Listed in: Classics, as CLAS-133

Faculty

Niek Janssen (Section 01)

Description

An introduction to the Ancient Greek world through the lens (or funhouse mirror) of comedy and free expression. Humorous writing is unusually suited to give us access to otherwise underlit areas of Greek history and culture. Through its transgressions of norms and taboos, comedy makes the contours of these often unspoken rules visible to us. In its rejection of literary decorum, comedy revels in the grittiness of everyday life and explores marginalized identities: of women, the enslaved, foreigners, prostitutes, and so on.

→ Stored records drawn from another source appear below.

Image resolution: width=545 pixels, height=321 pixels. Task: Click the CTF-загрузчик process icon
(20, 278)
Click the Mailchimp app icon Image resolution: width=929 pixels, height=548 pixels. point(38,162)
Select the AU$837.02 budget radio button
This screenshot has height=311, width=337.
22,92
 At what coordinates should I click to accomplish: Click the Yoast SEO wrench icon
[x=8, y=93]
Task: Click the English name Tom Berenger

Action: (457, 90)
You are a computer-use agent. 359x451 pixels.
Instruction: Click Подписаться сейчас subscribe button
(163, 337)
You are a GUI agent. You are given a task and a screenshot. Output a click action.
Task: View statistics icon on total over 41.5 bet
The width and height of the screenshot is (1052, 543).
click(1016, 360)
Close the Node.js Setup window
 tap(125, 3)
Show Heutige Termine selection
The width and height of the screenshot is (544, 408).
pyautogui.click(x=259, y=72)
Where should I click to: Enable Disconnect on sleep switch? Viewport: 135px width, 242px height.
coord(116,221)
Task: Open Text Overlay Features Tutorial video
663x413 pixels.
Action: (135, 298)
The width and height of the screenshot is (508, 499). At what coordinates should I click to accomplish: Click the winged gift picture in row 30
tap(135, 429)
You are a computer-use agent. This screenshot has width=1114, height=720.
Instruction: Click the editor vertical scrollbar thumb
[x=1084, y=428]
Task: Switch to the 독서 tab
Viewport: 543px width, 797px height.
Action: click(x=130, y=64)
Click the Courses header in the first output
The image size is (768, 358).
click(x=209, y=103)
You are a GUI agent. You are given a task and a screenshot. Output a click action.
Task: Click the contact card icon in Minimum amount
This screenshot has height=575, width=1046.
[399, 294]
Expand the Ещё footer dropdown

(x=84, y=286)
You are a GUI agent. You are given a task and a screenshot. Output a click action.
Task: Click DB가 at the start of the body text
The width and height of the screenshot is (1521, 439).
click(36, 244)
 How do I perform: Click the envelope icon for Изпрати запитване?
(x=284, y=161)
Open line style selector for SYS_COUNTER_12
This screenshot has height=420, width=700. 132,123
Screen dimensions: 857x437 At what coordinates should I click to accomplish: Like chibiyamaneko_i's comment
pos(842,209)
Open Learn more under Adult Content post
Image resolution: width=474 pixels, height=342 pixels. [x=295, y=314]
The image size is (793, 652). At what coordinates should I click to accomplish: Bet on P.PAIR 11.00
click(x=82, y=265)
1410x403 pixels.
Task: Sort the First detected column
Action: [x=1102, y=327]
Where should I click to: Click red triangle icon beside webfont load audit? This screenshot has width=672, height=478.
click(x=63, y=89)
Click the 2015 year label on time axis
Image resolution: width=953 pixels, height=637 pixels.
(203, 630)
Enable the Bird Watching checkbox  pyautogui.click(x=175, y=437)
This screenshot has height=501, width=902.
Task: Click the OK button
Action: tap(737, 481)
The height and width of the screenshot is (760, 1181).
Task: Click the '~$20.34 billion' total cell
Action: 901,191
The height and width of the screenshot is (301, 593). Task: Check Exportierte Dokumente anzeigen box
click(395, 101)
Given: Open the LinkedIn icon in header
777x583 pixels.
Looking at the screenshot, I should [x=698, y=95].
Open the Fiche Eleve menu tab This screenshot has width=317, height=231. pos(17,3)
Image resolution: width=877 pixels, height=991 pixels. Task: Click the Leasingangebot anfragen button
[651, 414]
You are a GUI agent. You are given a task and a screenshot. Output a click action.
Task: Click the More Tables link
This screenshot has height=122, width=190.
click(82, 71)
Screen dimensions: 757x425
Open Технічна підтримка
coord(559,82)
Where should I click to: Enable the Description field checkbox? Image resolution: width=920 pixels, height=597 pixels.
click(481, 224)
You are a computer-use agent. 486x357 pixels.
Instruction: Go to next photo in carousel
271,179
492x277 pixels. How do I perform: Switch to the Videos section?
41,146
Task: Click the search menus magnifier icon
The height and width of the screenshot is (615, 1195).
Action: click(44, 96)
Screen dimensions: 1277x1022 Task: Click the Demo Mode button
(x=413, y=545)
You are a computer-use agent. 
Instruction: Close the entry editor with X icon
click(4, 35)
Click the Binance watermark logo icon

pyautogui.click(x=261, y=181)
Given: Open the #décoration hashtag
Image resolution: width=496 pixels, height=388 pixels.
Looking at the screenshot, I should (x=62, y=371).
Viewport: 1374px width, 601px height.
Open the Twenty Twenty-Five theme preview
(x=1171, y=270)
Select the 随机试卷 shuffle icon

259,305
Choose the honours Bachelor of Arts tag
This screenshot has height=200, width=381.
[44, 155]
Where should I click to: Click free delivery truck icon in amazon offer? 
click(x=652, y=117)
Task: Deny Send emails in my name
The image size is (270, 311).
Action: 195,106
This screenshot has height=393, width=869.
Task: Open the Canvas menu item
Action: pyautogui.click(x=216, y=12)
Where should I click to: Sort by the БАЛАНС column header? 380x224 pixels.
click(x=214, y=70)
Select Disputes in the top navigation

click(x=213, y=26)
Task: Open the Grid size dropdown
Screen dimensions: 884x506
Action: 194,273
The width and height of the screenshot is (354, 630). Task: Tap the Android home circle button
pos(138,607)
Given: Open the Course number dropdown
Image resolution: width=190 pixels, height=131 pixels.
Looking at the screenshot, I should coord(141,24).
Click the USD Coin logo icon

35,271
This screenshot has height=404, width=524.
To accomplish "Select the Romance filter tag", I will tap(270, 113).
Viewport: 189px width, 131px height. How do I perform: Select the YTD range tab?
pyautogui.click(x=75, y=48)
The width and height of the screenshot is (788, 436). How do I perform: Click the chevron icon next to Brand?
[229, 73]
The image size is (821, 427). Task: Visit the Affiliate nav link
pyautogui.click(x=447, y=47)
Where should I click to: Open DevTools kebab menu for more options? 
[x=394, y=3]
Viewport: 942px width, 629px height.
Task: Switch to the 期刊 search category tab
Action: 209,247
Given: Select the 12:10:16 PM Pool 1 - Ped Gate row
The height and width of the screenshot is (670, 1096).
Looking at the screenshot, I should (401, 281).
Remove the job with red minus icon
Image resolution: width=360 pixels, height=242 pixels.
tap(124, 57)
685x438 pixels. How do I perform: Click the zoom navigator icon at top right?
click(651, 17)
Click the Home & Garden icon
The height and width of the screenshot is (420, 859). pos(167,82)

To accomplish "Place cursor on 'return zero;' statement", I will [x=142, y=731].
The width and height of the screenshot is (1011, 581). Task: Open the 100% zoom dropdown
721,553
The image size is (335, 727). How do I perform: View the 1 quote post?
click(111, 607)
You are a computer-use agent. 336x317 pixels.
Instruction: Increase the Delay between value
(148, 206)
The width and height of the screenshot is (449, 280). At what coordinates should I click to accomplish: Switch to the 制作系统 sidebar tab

And with its ambivalent relation to (people in) power—sometimes subversive, sometimes conservative—comedy forces us to interrogate the changing social structures and political institutions of the Archaic, Classical, Hellenistic, and Imperial Greek world. Even as the course draws on these frank, humorous accounts of Ancient Greek life, it also calls into question comedy’s self-image as a form of absolute free speech (“parrhesia”), a core democratic value in both Greek times and our own. What does it mean to speak freely under different kinds of regimes? Does comedy speak truth to power, or does it just reiterate received truths about ethnicity, gender, class, and slavery? 

Selections from Homer, Aesop, Archilochus and Hipponax, Aristophanes, Demosthenes and Aeschines, Hegemon and Matro, The Battle of Frogs and Mice, Theocritus, Machon and Herondas, Diogenes Läertius, the Laughter-Lover, the Palatine Anthology, Julian the Apostate, and—perhaps antiquity’s greatest satirist—Lucian. Three class hours per week.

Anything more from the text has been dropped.